Dine and view the Connecticut River from The Back Porch

Craving a Shore Dinner

Back Porch view

View across the Connecticut River from The Back Porch

Serendipity, a happy occurrence discovered by pure chance, is always good. When it’s something like finding The Back Porch in Old Saybrook, Connecticut, it’s memorable.

Truthfully, I lie. I found it online through four or five search engines, but the comments looked “good enough to eat”. Finding it by car was another matter, to be discussed later.

Arrival at The Back Porch:

Let’s say you have found the parking lot, crossed the road and walked the forty or so yards to the Back Porch of a modern restaurant on the western bank of the river. Follow the catwalk to the reception desk for seating.

On a sunny day, you may want to eschew the railing seats as the deck awning may not shield those tables. If you are satisfied with sunglasses and a brimmed cap/hat you will be fine. Otherwise, the shaded tables share the same view, passing over a marina filled with power boats ranging from fifteen feet or so to some in the forty foot range at the outer end of the docks.  Throw in an occasional sailboat mast.

Amtrak bridge open

The Amtrak bridge is in open position

The River is about two hundred yards wide at this point and there is a moderate amount of activity. We were there on a Wednesday. On summer weekends both the boating and restaurant activity could be called frenetic, so go early or late, but not at noon. (See hours in the Post Script.)

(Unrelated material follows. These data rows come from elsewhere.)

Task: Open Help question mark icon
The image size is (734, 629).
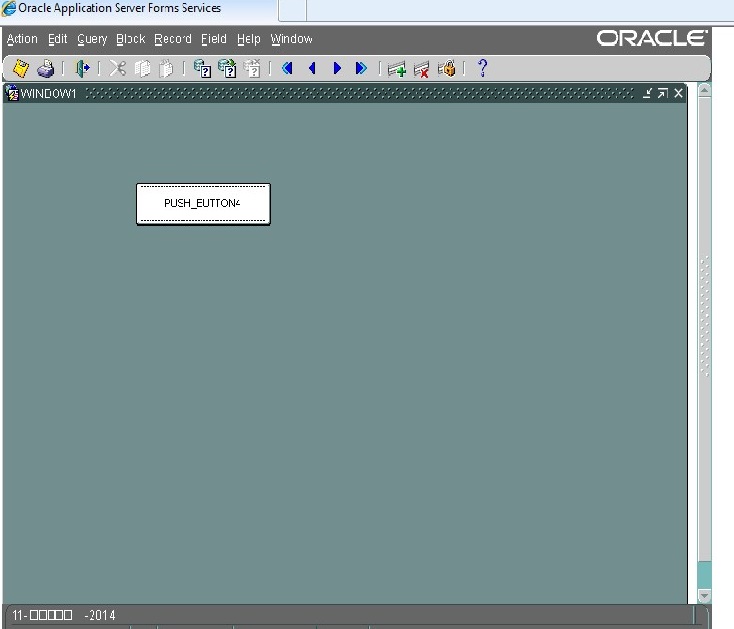Action: 482,68
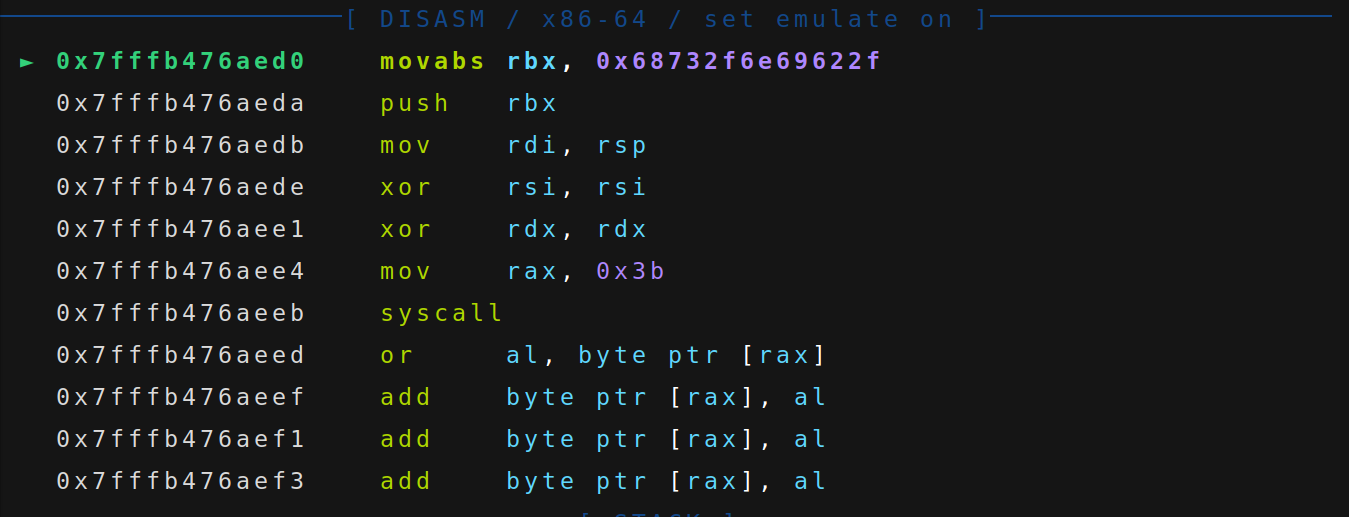
Task: Click the movabs mnemonic
Action: tap(432, 62)
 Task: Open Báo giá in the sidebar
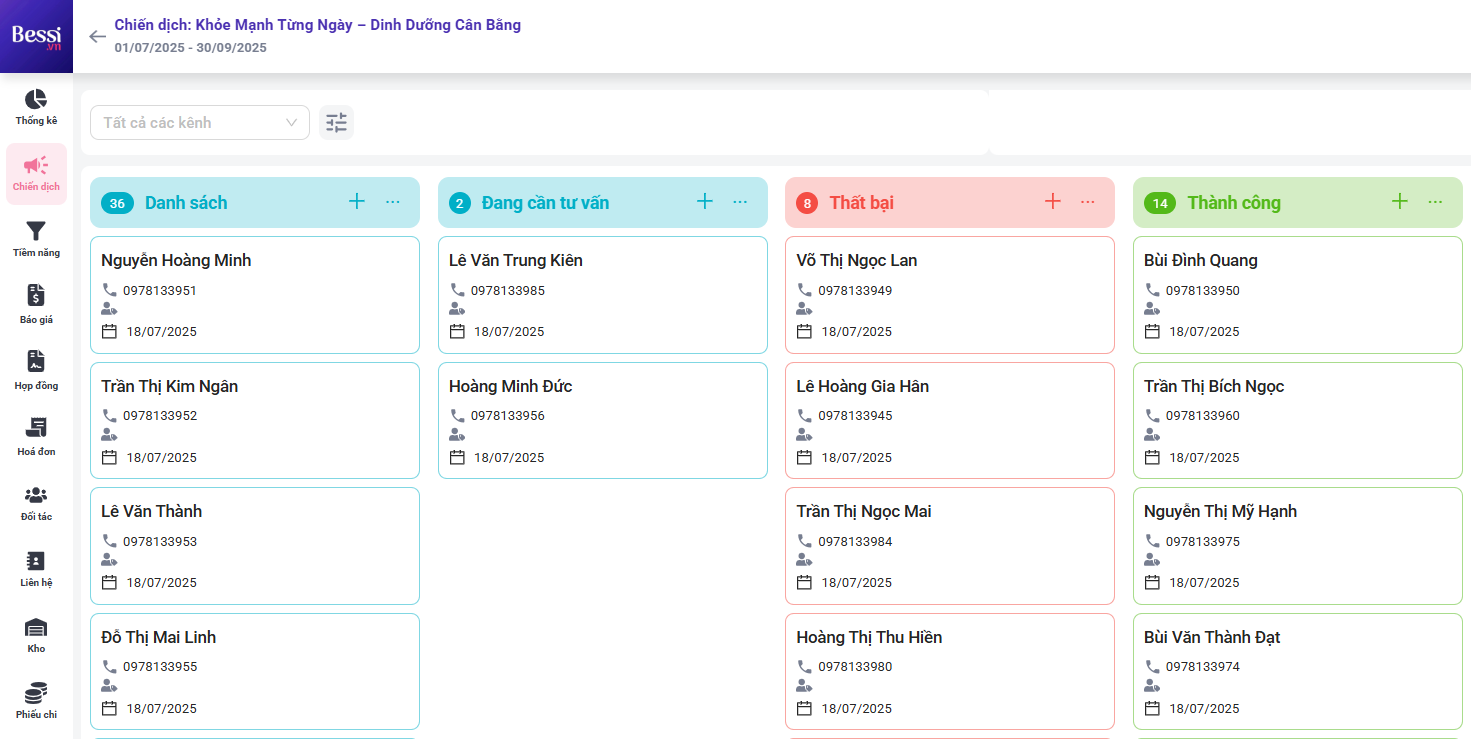36,304
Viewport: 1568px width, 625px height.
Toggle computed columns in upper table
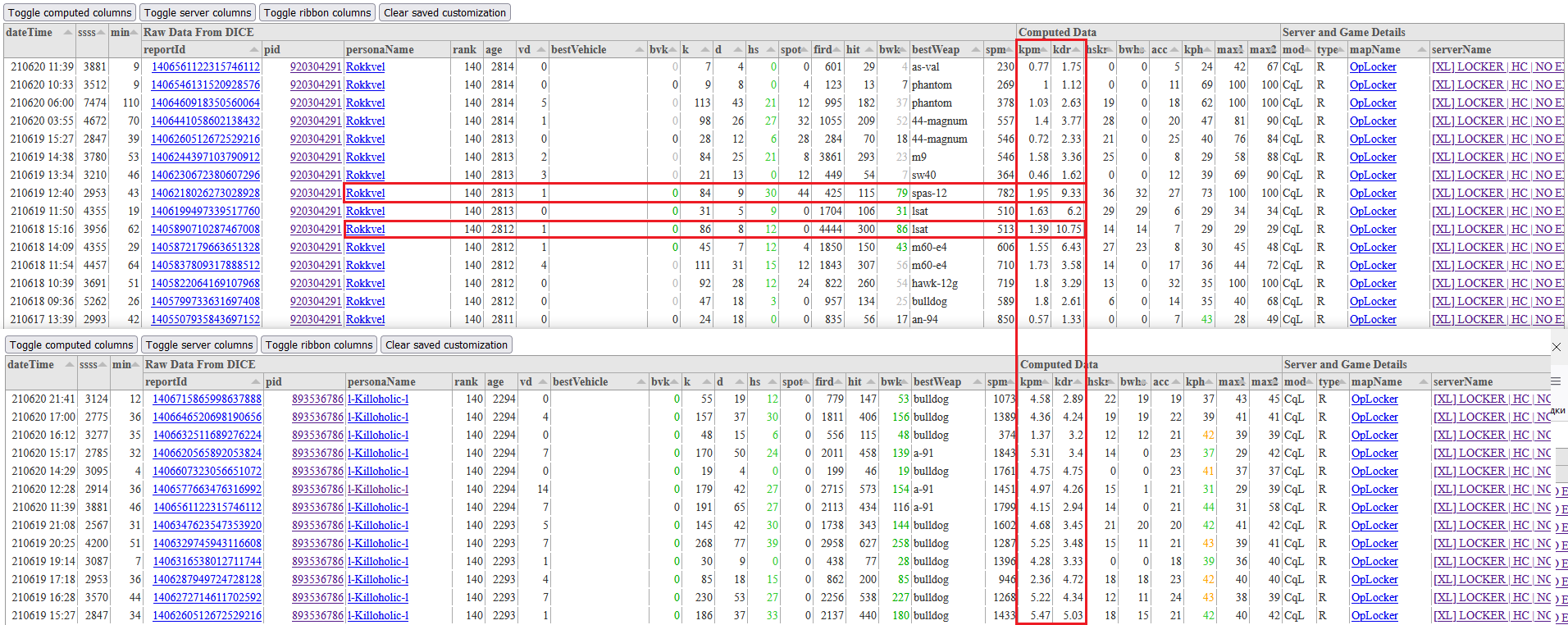(x=70, y=12)
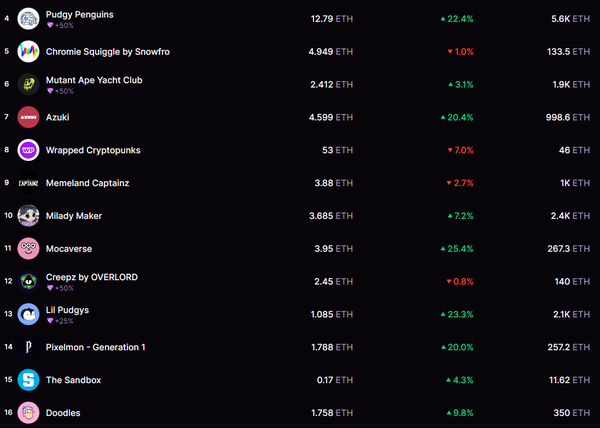Click the blue Sandbox logo

pos(29,380)
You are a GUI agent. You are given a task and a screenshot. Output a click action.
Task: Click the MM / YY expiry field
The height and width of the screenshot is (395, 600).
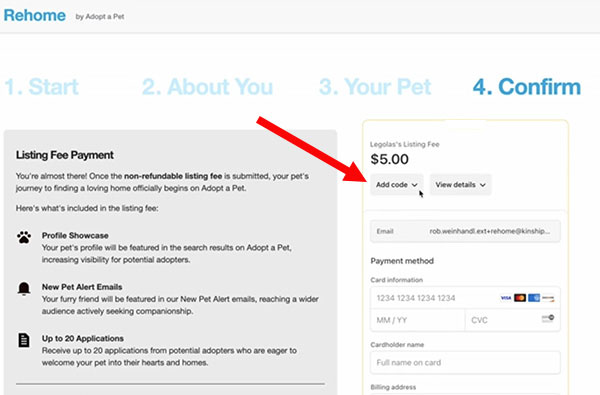[417, 320]
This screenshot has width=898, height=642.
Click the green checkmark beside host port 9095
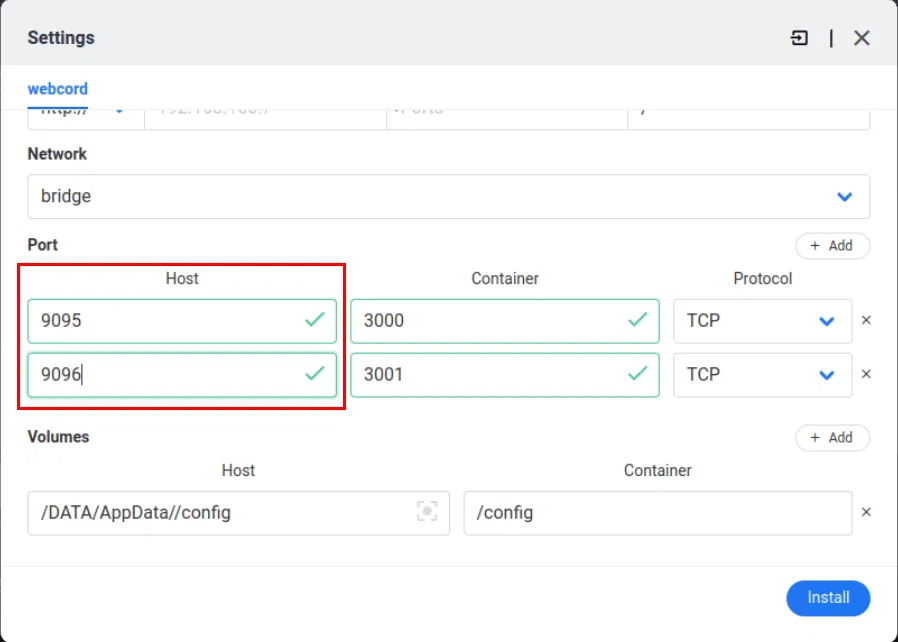click(x=315, y=321)

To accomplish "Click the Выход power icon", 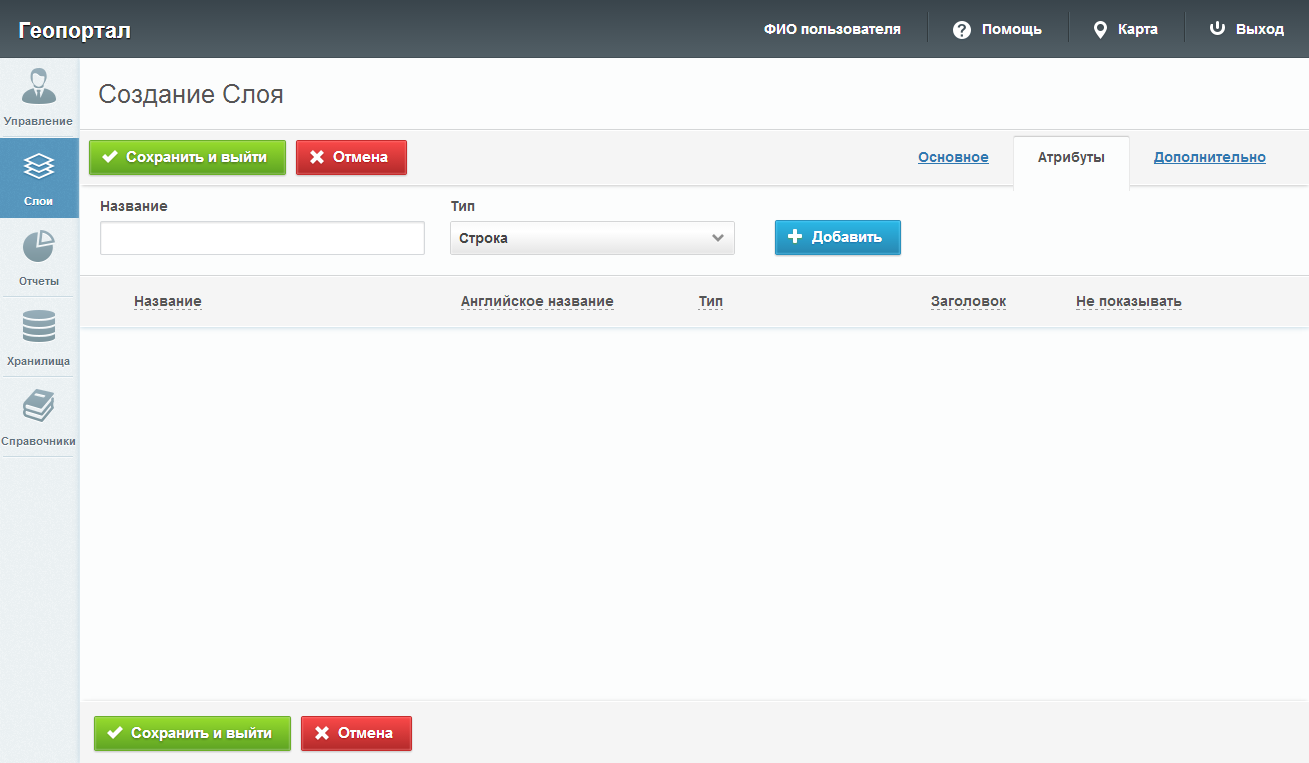I will pyautogui.click(x=1217, y=29).
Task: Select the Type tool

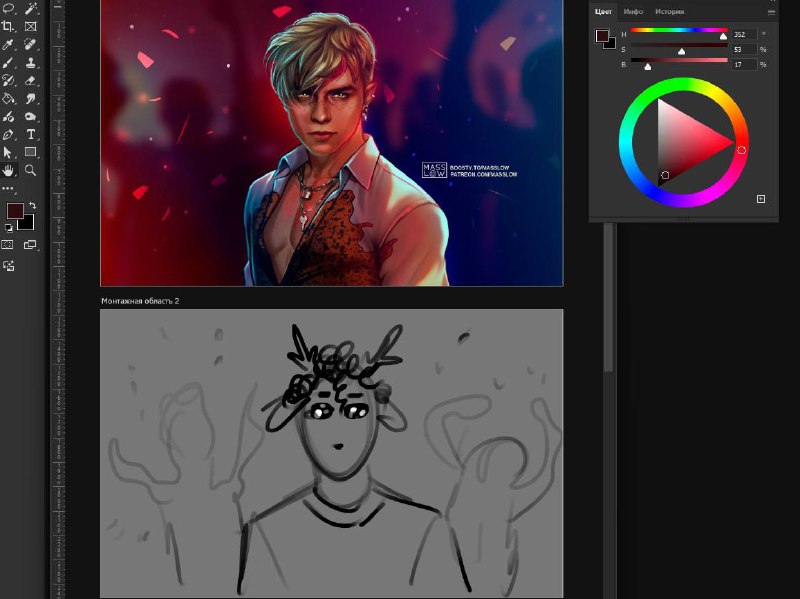Action: [31, 134]
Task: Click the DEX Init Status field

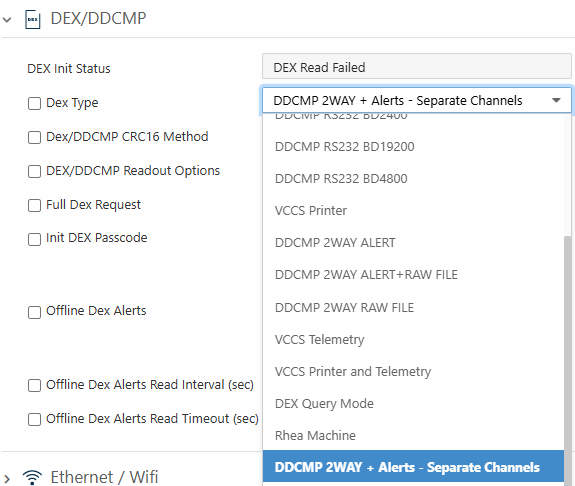Action: click(417, 67)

The railroad bridge on the south side remains open for boat traffic except when an Amtrak train is about to cross the river. A little ambiance is added when the bridge tender gives five blasts telling the boats, “Hold off, I’m closing and you can’t come through.” Then you get to watch the waiting boats jockey for position, trying to keep the current from pushing them into the bridge fenders, and generally becoming impatient because they want to get to open water for fishing and play.  But that is why you chose to visit a waterfront restaurant.

Cirrus and Cumulus

Wild winds from the Sound scatter cirrus and cumulus clouds.

Looking at the eastern shore of the River from The Back Porch, you can encompass the whole distance between the two bridges. On the banks you’ll see the Old Lyme Marina and a long stretch of beautiful lawn leading up to a large graceful house at its head. This is the Old Lyme Inn, a recently restored B&B. The tree line at the crown of this ridge is cut off by the bridges, but you have an unobstructed view of the heavens – absolutely glorious on a clear, windy day. The cirrus clouds virtually fly across the sky with a few fun cumulus ones to engage the diners in the game of “Do you see the lion rearing his head?” or “Where do you think that plane is going?”

But you came here to eat, didn’t you?

fish sandwich at The Back Porch

Highlighted: the fried fish sandwich - Incognito: my husband

And you’ll be glad you did. Our waitress, Jessica was excellent: swift, helpful without being condescending, and cheerful. We noticed the regular daily specials so asked Jessica, “What day is this?” She looked at us quizzically, then tendered, “Wednesday.” Say us, enthusiastically, “Great! We’ll have the lobster.” Jessica counters, “The Specials start at 5:00.” It was now noon  but she did offer the daily lunch choices.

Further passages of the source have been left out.